EXTRACTED TEXT:
%%

How Haus is building a booze brand for the DTC era
So far, the spirits industry has been left out of the direct-to-consumer boom, thanks to distribution regulations and an insular industry comprised of a web of connections and pay-to-play practices so impenetrable, Helena Price Hambrecht refers to it as the “Big Alcohol mafia.”
Hambrecht is the founder of Haus, a new aperitif brand launching today that will sell directly to customers online. Hambrecht, which has a background at Silicon Valley startups like Skillshare and Uber, worked with her husband and co-founder Woody Hambrecht, a winemaker, to plot out a modern spirits brand using the sourcing, processing and bottling systems they already owned. The resulting aperitif is wine-based, and contains 15% alcohol. It’s launching with a small batch of 2,000 bottles in a citrus and floral flavor, and those on the brand’s waitlist of 6,000 will get first access. Once it’s sold out, customers will be placed on pre-order for the next batch in July.
The brand’s specific formula unlocked the DTC model for distribution. Any wine-based spirit with under 24% alcohol is regulated like a wine, and therefore isn’t bound to the three-tier distribution system (comprised of producers, distributors and retailers) that limits how spirits are sold. Because of its makeup, Haus can be sold online, and it can also open its own physical stores down the road, neither of which traditional spirits brands can do. According to a 2018 report by Rabobank, “only five states allow DTC spirits shipments, with 5 percent of the U.S. population having access to the channel. Shipping laws are so complex and the market so small that common carriers won’t even ship spirits in states that do permit distilleries to ship DTC.”

%%

COLLECTED DATA:

%%

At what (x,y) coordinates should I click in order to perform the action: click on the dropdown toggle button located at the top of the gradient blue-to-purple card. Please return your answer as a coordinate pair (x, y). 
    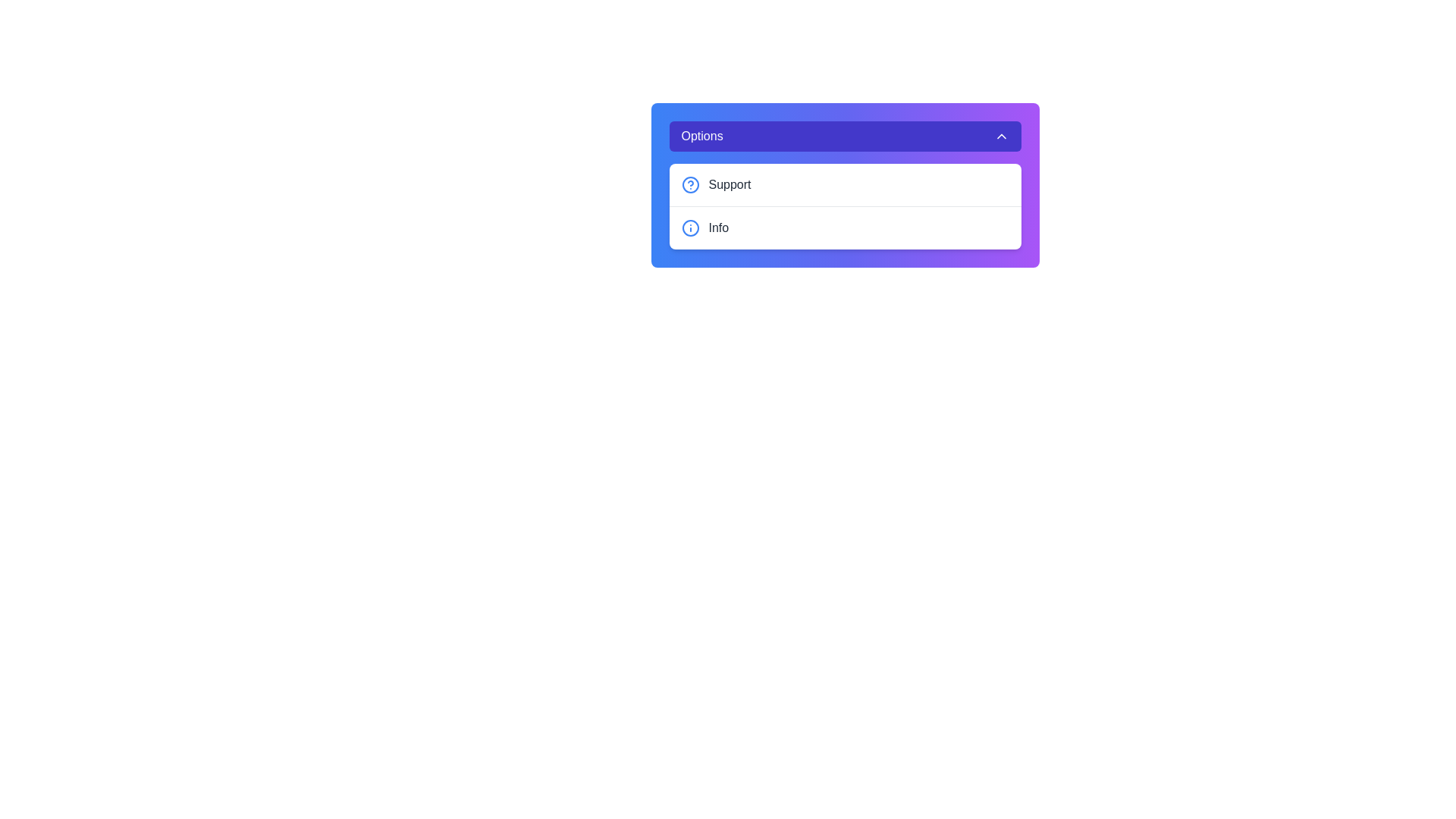
    Looking at the image, I should click on (844, 136).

%%

THE TASKS:
A. In the article about Haus, what alcohol level must a wine-based spirit stay under to be regulated like a wine?
B. Repeat everything in the Haus article from "Hambrecht is the" down to "batch in July.".
C. Write the next part of the article about Haus and its direct-to-consumer aperitif, picking up after its final sentence.

EXERCISE RESPONSES:
A. Under 24% alcohol.

B.
Hambrecht is the founder of Haus, a new aperitif brand launching today that will sell directly to customers online. Hambrecht, which has a background at Silicon Valley startups like Skillshare and Uber, worked with her husband and co-founder Woody Hambrecht, a winemaker, to plot out a modern spirits brand using the sourcing, processing and bottling systems they already owned. The resulting aperitif is wine-based, and contains 15% alcohol. It’s launching with a small batch of 2,000 bottles in a citrus and floral flavor, and those on the brand’s waitlist of 6,000 will get first access. Once it’s sold out, customers will be placed on pre-order for the next batch in July.

C.
“You see this approach by some restaurants without full liquor licenses, but no one’s taken advantage of this loophole on the internet,” said Hambrecht. “I could see how completely out of date the alcohol industry was, especially as startup founders were creating new products and figuring out new ways to distribute them and update branding. That wasn’t existent in alcohol because such regulations don’t allow for much innovation.”
Haus is the first alcohol brand to use that loophole to start a DTC business, debuting as a broader trend in alcohol consumption ramps up. As reported by the New York Times, millennials are “sober curious” now, and other spirit-alternative drinks have started cropping up, like Kin, an alcohol-free “euphorics” beverage line. Hambrecht saw an opportunity for a lower alcohol volume liquor to gain mainstream attention, pointing to the success of Aperol, which has 11% ABV and saw sales increase 59% last year, as proof. The brand wants to appeal to people who have intertwined social and professional lives and want to drink, but not suffer the consequences of a hangover so severely.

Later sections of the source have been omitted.